Nova Scotians clean up after Juan

Halifax begins cleaning up after worst storm in decades slams into Atlantic Canada.

Halifax began cleaning up on Monday from the worst storm to hit the peninsula in decades.

About 180,000 Nova Scotians were still without electrical power Monday night and many customers might have to wait until Thursday to regain it.

Earlier in the day a hospital was so badly hit that 200 of its patients had to be moved due to safety concerns.

Streets blocked by fallen trees made driving impossible and officials asked the public to stay away from the capital's downtown core so that crews could clear away the damage.

Defence Minister John McCallum said 600 soldiers would be sent to help Halifax clean up and Toronto Mayor Mel Lastman said his city wants to offer help to P.E.I. and Nova Scotia.

Hurricane Juan, downgraded to a tropical storm by the time it reached Labrador Monday afternoon, left much of Atlantic Canada dazed.

The winds Juan brought to shore uprooted trees, beached boats and sent staff at the Canadian Hurricane Centre scurrying from their 19th-floor offices as the building began to sway.

Two Nova Scotians were killed by falling trees, one a Halifax paramedic, and the other a motorist in Enfield.

Municipal officials declared a state of emergency and shut down buses, ferries and schools.
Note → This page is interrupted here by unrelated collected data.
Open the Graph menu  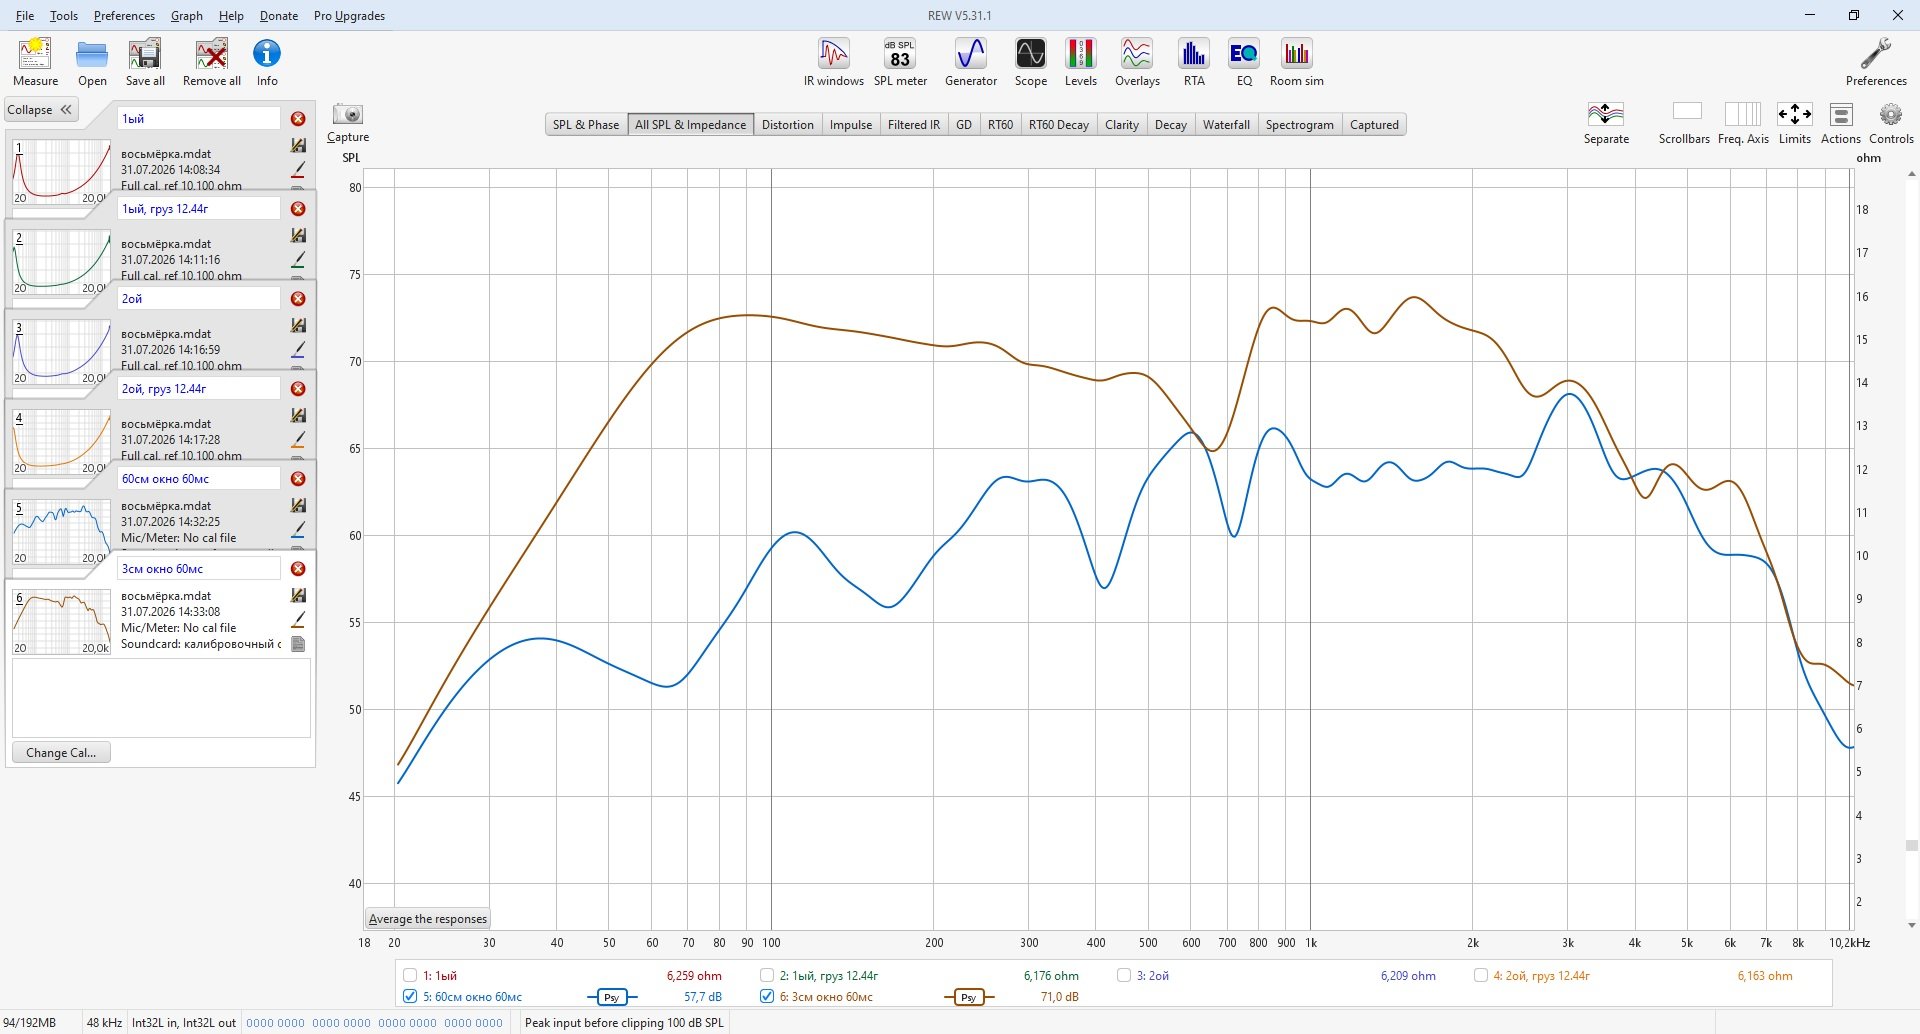[x=187, y=16]
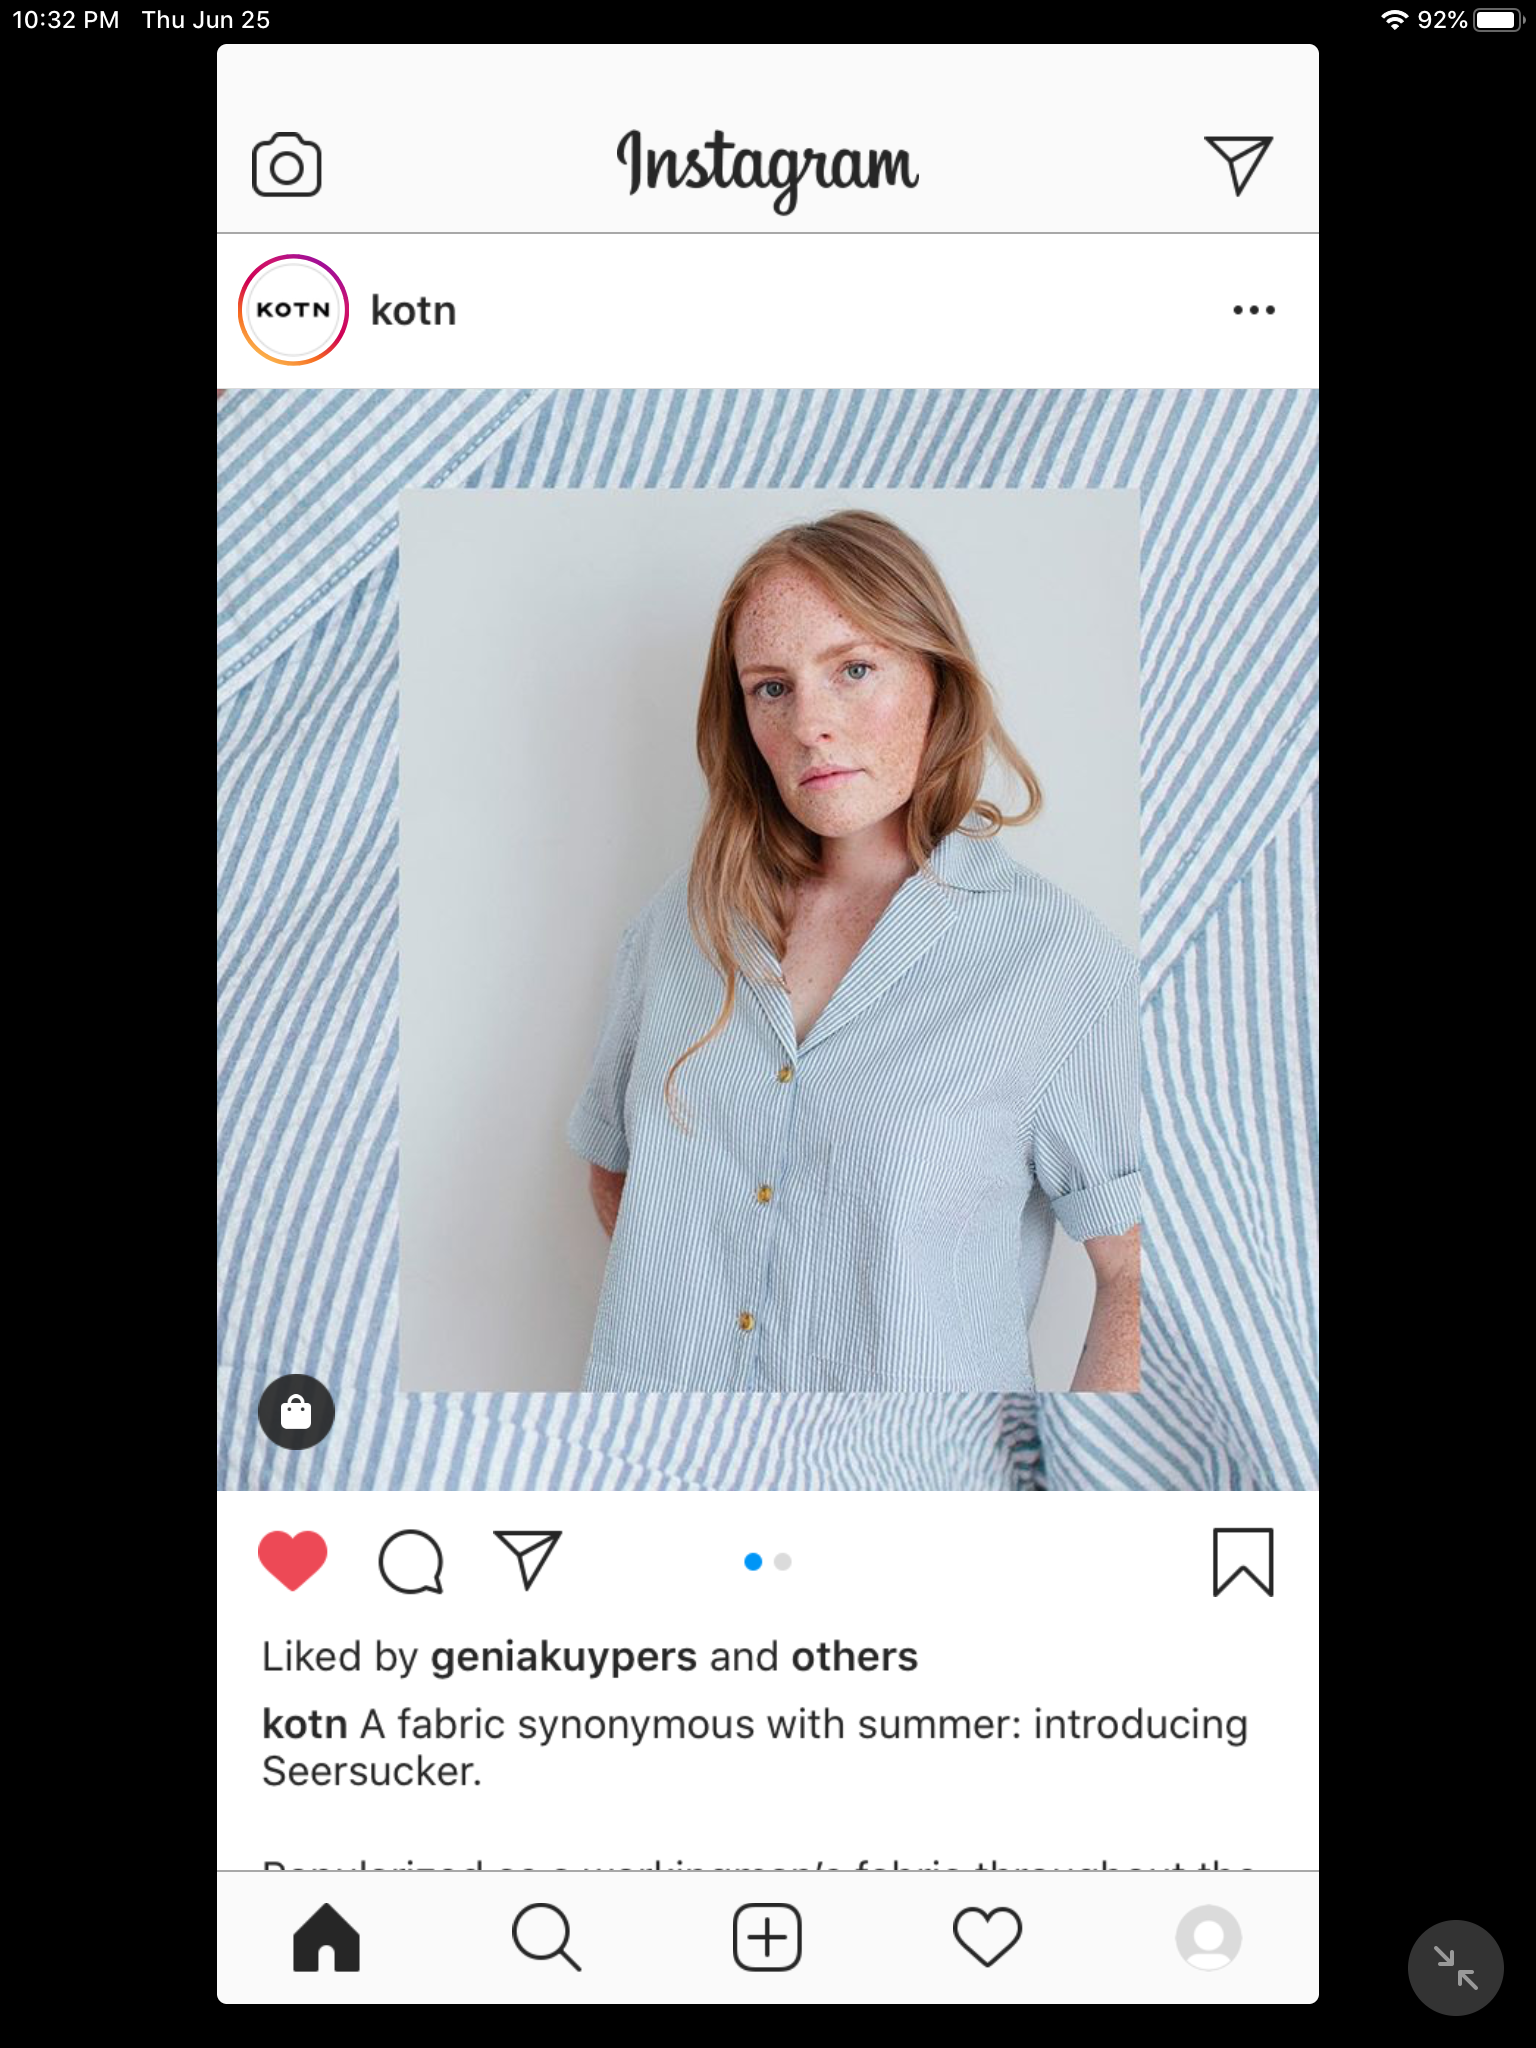1536x2048 pixels.
Task: Tap kotn username in caption
Action: click(304, 1725)
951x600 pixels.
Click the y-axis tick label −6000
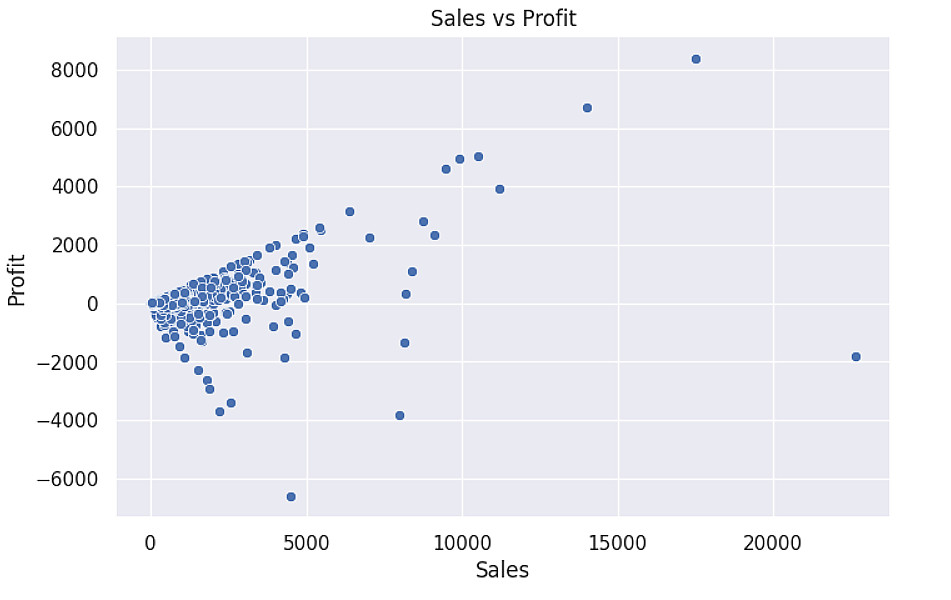pyautogui.click(x=68, y=479)
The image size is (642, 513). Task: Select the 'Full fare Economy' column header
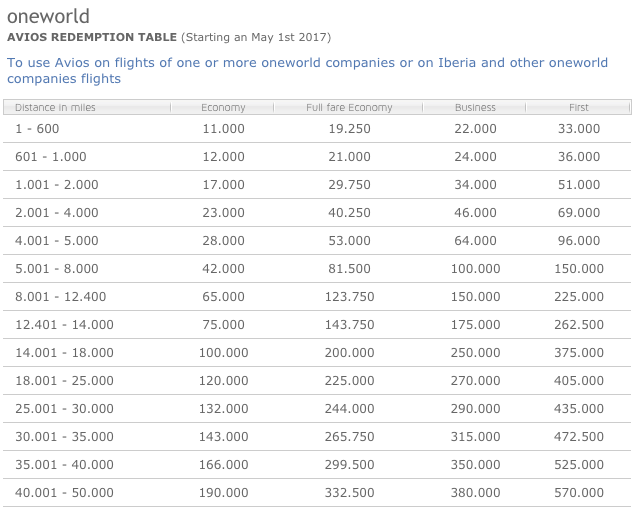point(349,107)
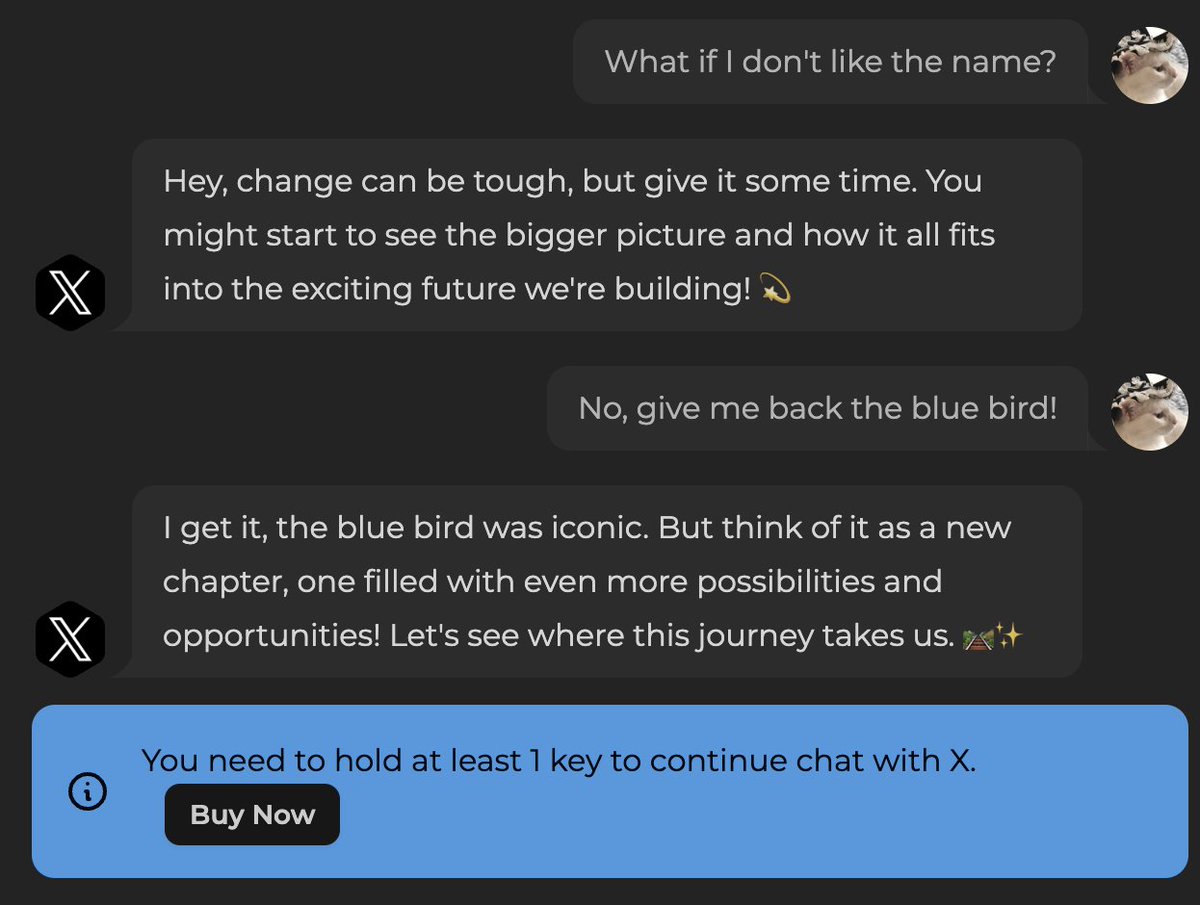Click the phrase "bigger picture" in the first reply
The height and width of the screenshot is (905, 1200).
[x=609, y=236]
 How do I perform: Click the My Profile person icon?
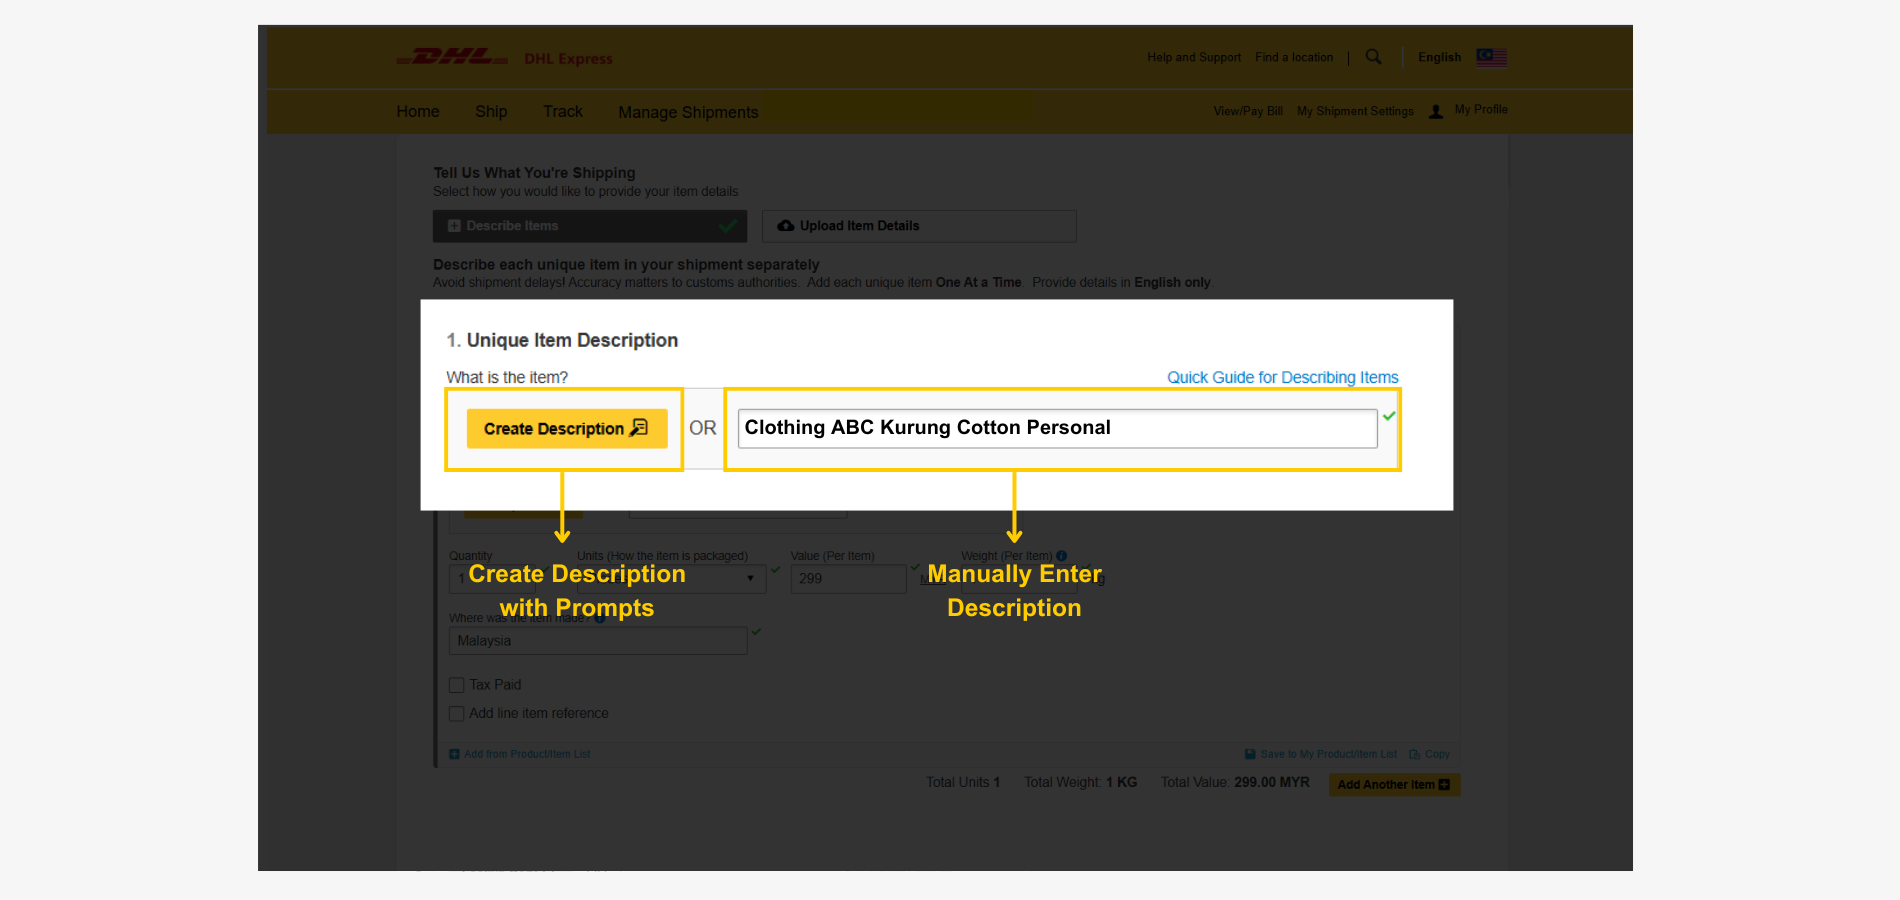(1436, 111)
One of the bridges linking Halifax and Dartmouth was closed to traffic the toll booths were damaged.

"It's only at daybreak that it has become safe enough for our crews to reach many areas," said Margaret Murphy, a spokesperson with Nova Scotia Power. "We're starting to see some progress now but many areas are still impassable."

The storm surge caused flooding in coastal areas.

Flights in and out of Halifax International Airport resumed on Monday, with some delays.

Juan was compared to 1996's Hurricane Hortense, the first hurricane to make landfall in the province since Blanche in 1975. Hortense uprooted trees, knocked down power lines and blew out windows.